- _Assignment_:
Only the images get left out; everything else in the records is to be transcribed exactly.

- _Data section_:
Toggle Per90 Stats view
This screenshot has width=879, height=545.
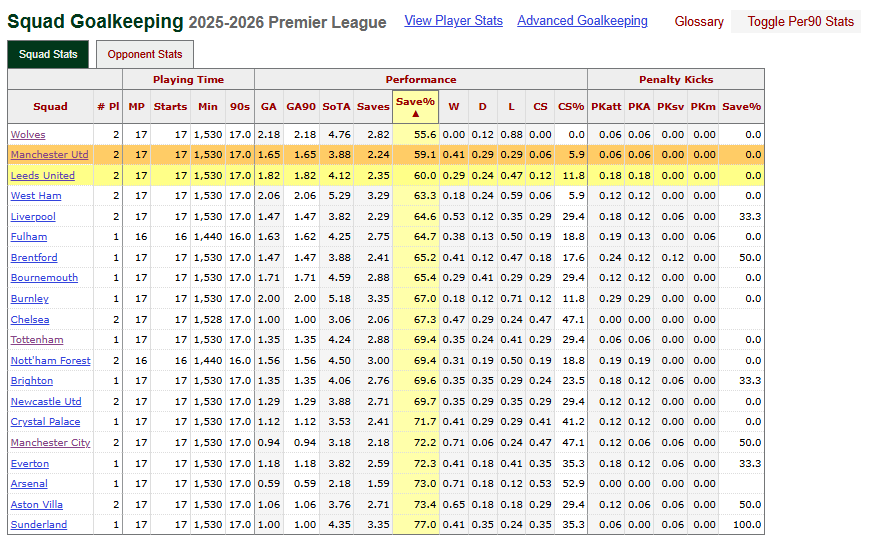(x=800, y=21)
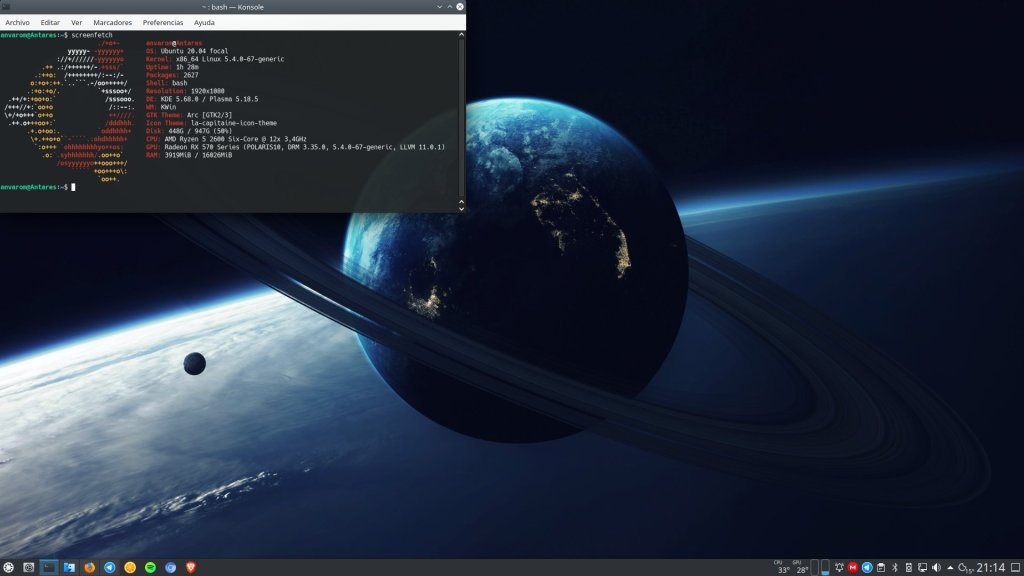Open the KDE application launcher
Screen dimensions: 1024x576
tap(9, 567)
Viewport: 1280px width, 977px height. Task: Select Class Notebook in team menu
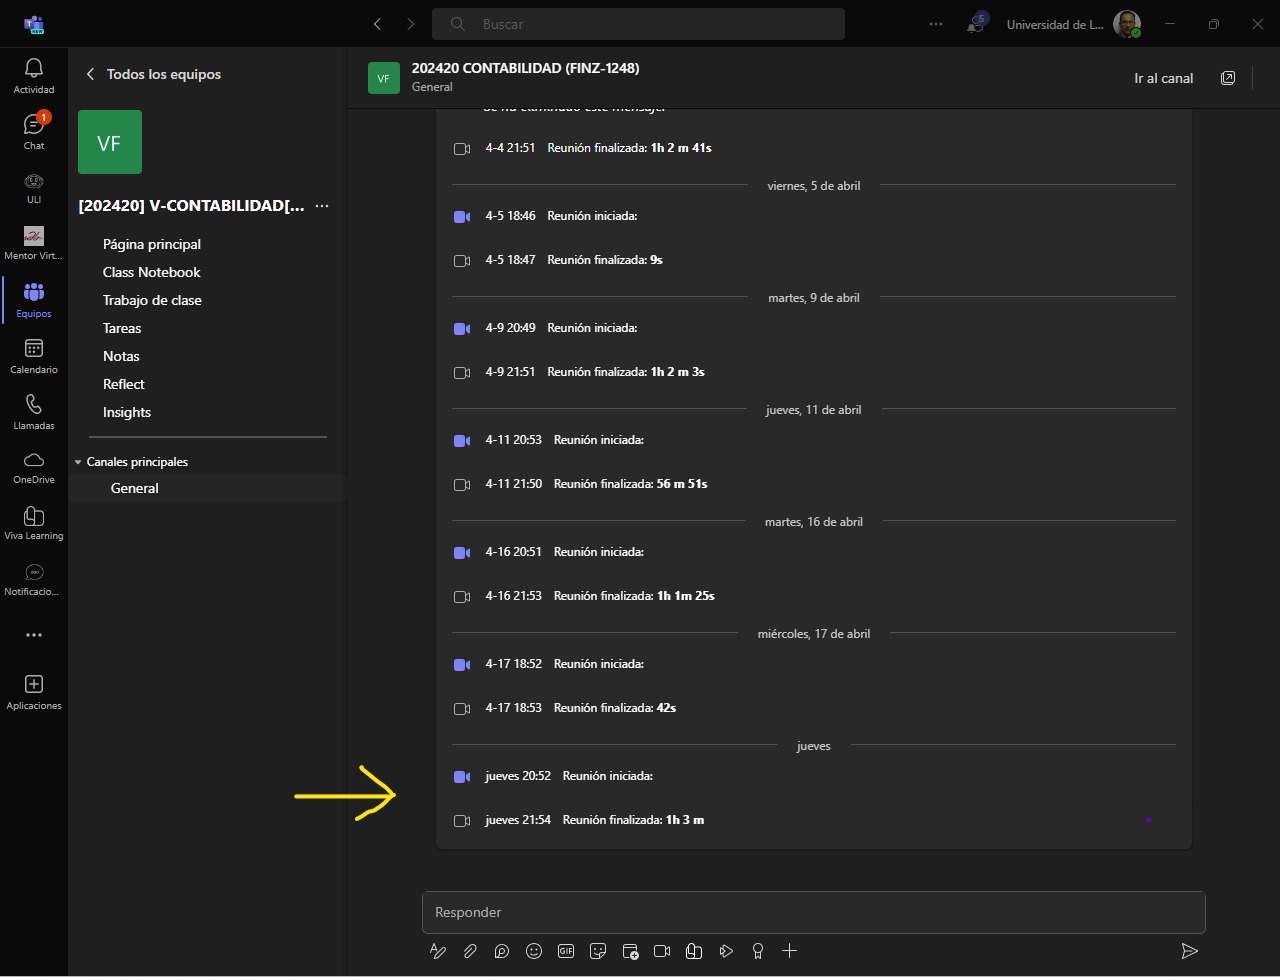pos(152,272)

- _Written answer_:
Toggle Per90 Stats view
This screenshot has width=879, height=545.
(x=800, y=21)
Open the KDE application launcher
Screen dimensions: 1024x576
tap(9, 567)
Viewport: 1280px width, 977px height. Task: Select Class Notebook in team menu
pos(152,272)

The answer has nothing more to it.